Any chances you would be willing to share some of the online resources you use for this? I have recently been getting into mobile security development professionally.
I don't use online resources. I mostly used a combination of dex2jar and apktool. Some custom coding to automate the process. When I'm doing this on iOS I use Hopper.
Could you pontificate a bit on four? Because of the identity problem, or is there something about a mobile app that is fundamentally less secure than say, a web browser? I'm genuinely ignorant, seems like it would be good to know.
The "protect" which 4 is referring to is fundamentally like any other DRM: you're trying to give someone access to the content, but also deny it at the same time. In the case of an API, you've given someone an app which knows how to use it, which they can execute on their own computer and control the inputs of, and inspect the output.

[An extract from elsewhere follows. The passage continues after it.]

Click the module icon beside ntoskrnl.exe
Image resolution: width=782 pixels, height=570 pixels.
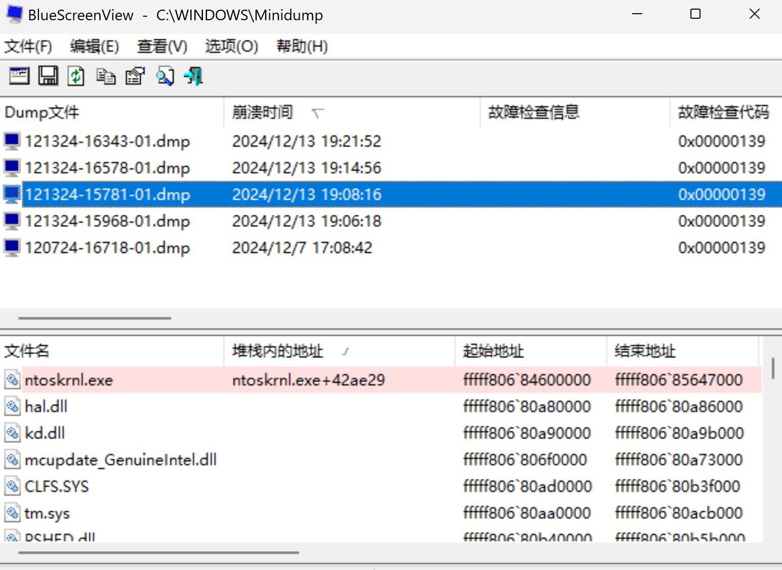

If you don't feel like RE'ing the API, you can always just supply the inputs to the app yourself from somewhere else. ("All problems in computer science can be solved by another level of indirection", as the saying goes.)
Actually it is opposite, mobile platform is more secure.
But...
Security depends on ‘sense of security’, when people think platform is more secure, they tend to ignore/skip a lot of parts on security. Developer tend to skip edge cases (such as pizza API in this thread). When they are developing on secure platforms, they tend to skip more.
For example if you are developing for not jailbroken platform, you trust platform DRM (mostly consoles), and skip a lot of parts, you put the certificate pinning, and call it a day. When platform is broken, you are totally exposed.
But when you are developing for web, you are exposed from the beginning, you dont have that sense of security anymore, so you try to fix all edge cases.
Sure. The only way to sign requests is through something both parties can verify. The client you're using must have access to the shared secret key used in (e.g.) the HMAC process. While you can obfuscate the secret key to extents that would make a reverse engineer's life miserable (for a case study in that, see the Facebook app), you fundamentally cannot prevent the request signing process from being reversed with enough effort.
It's a very simple principle: the relevant data must necessarily be exposed, even if only in memory, at some point. Like any other DRM, it's imperfect.
Yeah, no worries I understand what you mean. I reversed the Starbucks app myself a few months ago to see if I could find interesting data. There's less low hanging fruit to use for reversing large companies' mobile apps these days.
1. Android typically is easier for this kind of work (you don't even need a rooted/jailbroken device, and it's all Java/smali),
2. That said, instead of installing an entire framework like Xposed that hooks the process to bypass certificate pinning, you can usually just decompile the APK and nop out all the function calls in the smali related to checking if the certificate is correct, then recompile/resign it for your device (again, easier on Android than iOS),
3. Request signing is increasingly implemented on APIs with any sort of business value, but you can almost always bypass it within an hour by searching through the application for functions related to things like "HMAC", figuring out exactly which request inputs are put into the algorithm in which order, and seeing where/how the secret key is stored (or loaded, as it were),
4. There is no true way to protect an API on a mobile app. You can only make it more or less difficult to secure. The best you can do is a frequently rotated secret key stored in shared libraries with weird parameters attached to the signing algorithm. To make up for this savvy companies typically reduce the cover time required (i.e. change the secret key very frequently by updating the app weekly or biweekly) or by using using a secret key with several parts generated from components in .so files, which are significantly more tedious to reverse.